● **WHAT YOU ARE ASKED TO DO**: Return the listing that follows exactly, with no pictures included.

● **INPUT DATA**:
::::
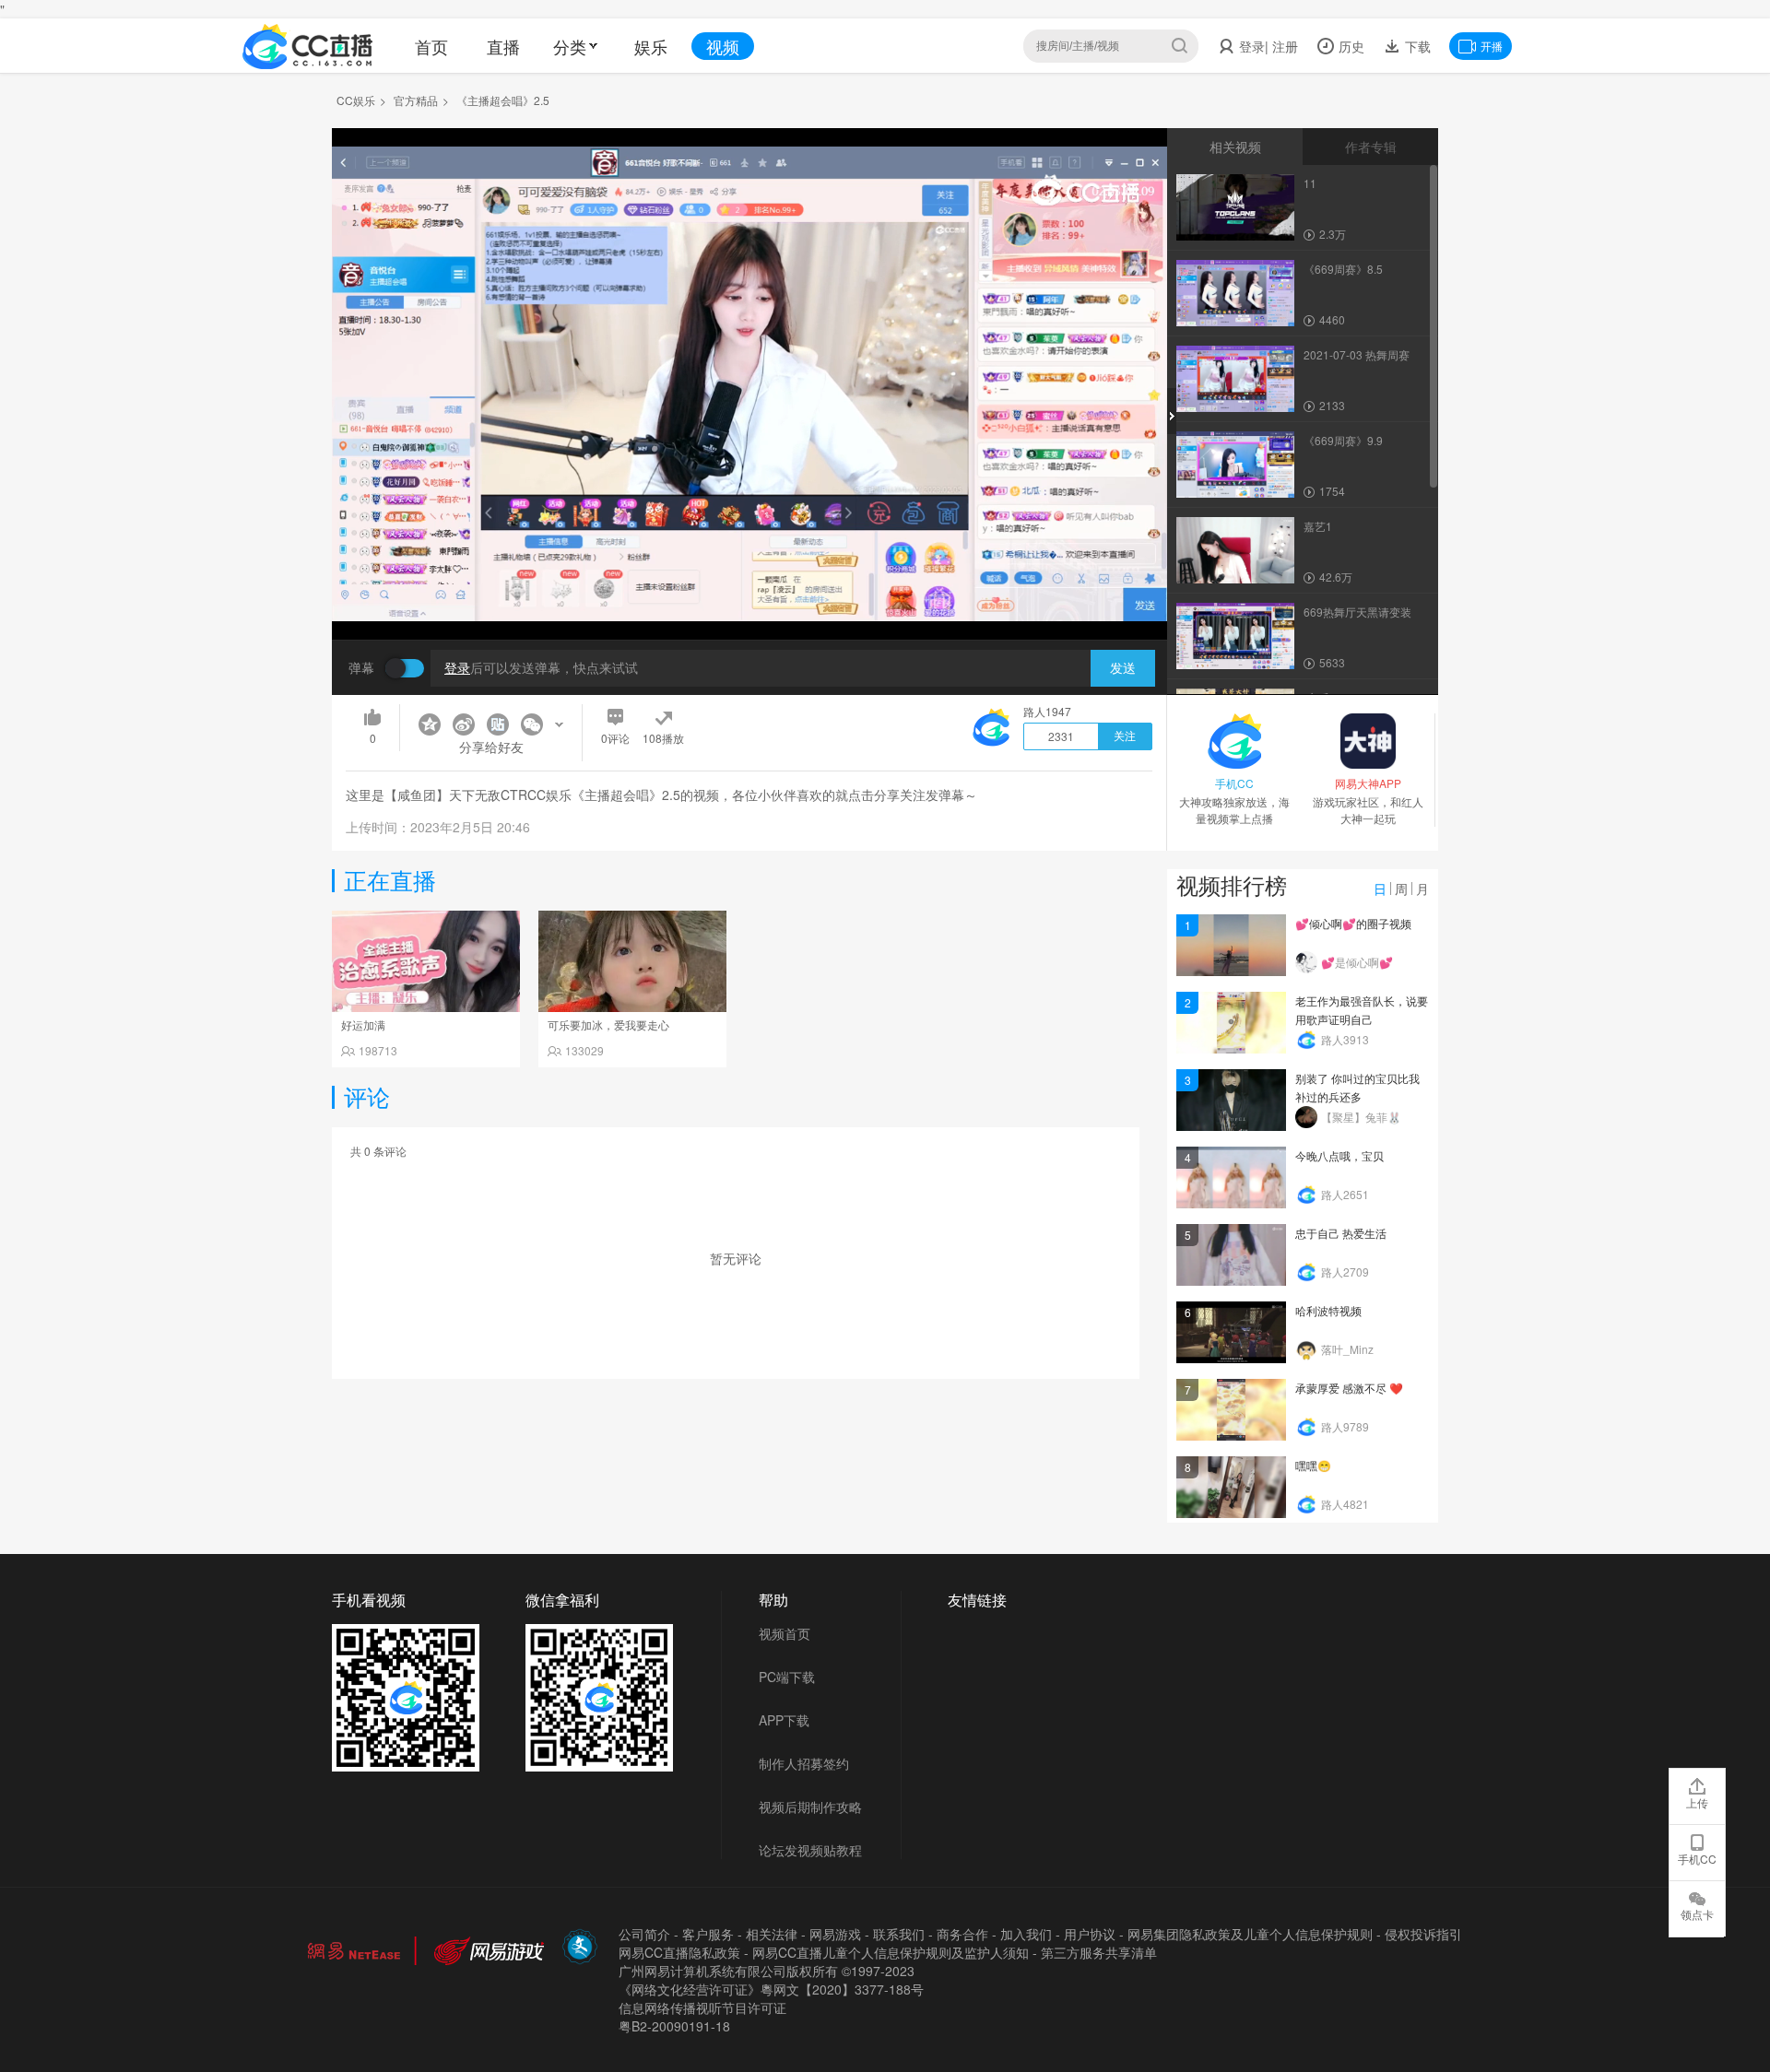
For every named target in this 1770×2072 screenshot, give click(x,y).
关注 (1125, 736)
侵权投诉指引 (1423, 1934)
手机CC (1697, 1858)
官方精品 (416, 100)
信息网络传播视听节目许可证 (702, 2007)
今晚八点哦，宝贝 (1339, 1155)
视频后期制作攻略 (810, 1806)
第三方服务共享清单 (1099, 1952)
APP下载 (784, 1719)
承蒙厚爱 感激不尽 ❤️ (1349, 1387)
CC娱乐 (355, 100)
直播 (503, 46)
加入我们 (1026, 1934)
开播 (1492, 45)
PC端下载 (787, 1676)
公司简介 (644, 1934)
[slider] (749, 597)
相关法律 (771, 1934)
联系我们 (899, 1934)
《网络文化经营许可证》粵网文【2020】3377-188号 (771, 1989)
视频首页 (784, 1633)
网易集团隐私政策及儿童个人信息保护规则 (1250, 1934)
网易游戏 (835, 1934)
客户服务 (708, 1934)
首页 (431, 46)
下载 (1416, 46)
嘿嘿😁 (1313, 1465)
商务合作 (962, 1934)
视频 (722, 46)
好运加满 (363, 1024)
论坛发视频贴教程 (810, 1849)
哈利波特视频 (1328, 1310)
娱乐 (650, 46)
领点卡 (1697, 1914)
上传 (1697, 1802)
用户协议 (1089, 1934)
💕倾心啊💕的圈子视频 (1353, 923)
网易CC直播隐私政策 (679, 1952)
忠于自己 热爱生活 (1340, 1233)
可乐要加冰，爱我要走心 (608, 1024)
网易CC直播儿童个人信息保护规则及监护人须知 (890, 1952)
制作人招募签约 (804, 1763)
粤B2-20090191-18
::::
● **EXERCISE SOLUTION**:
For every named target in this 1770×2072 screenshot, give click(x,y).
关注 (1125, 736)
侵权投诉指引 (1423, 1934)
手机CC (1697, 1858)
官方精品 (416, 100)
信息网络传播视听节目许可证 (702, 2007)
今晚八点哦，宝贝 (1339, 1155)
视频后期制作攻略 (810, 1806)
第三方服务共享清单 (1099, 1952)
APP下载 (784, 1719)
承蒙厚爱 感激不尽 ❤️ (1349, 1387)
CC娱乐 (355, 100)
直播 (503, 46)
加入我们 (1026, 1934)
开播 (1492, 45)
PC端下载 (787, 1676)
公司简介 (644, 1934)
[slider] (749, 597)
相关法律 (771, 1934)
联系我们 (899, 1934)
《网络文化经营许可证》粵网文【2020】3377-188号 (771, 1989)
视频首页 (784, 1633)
网易集团隐私政策及儿童个人信息保护规则 (1250, 1934)
网易游戏 (835, 1934)
客户服务 (708, 1934)
首页 (431, 46)
下载 (1416, 46)
嘿嘿😁 (1313, 1465)
商务合作 (962, 1934)
视频 (722, 46)
好运加满 (363, 1024)
论坛发视频贴教程 (810, 1849)
哈利波特视频 (1328, 1310)
娱乐 (650, 46)
领点卡 (1697, 1914)
上传 (1697, 1802)
用户协议 (1089, 1934)
💕倾心啊💕的圈子视频 (1353, 923)
网易CC直播隐私政策 (679, 1952)
忠于自己 热爱生活 (1340, 1233)
可乐要加冰，爱我要走心 (608, 1024)
网易CC直播儿童个人信息保护规则及监护人须知 (890, 1952)
制作人招募签约 (804, 1763)
粤B2-20090191-18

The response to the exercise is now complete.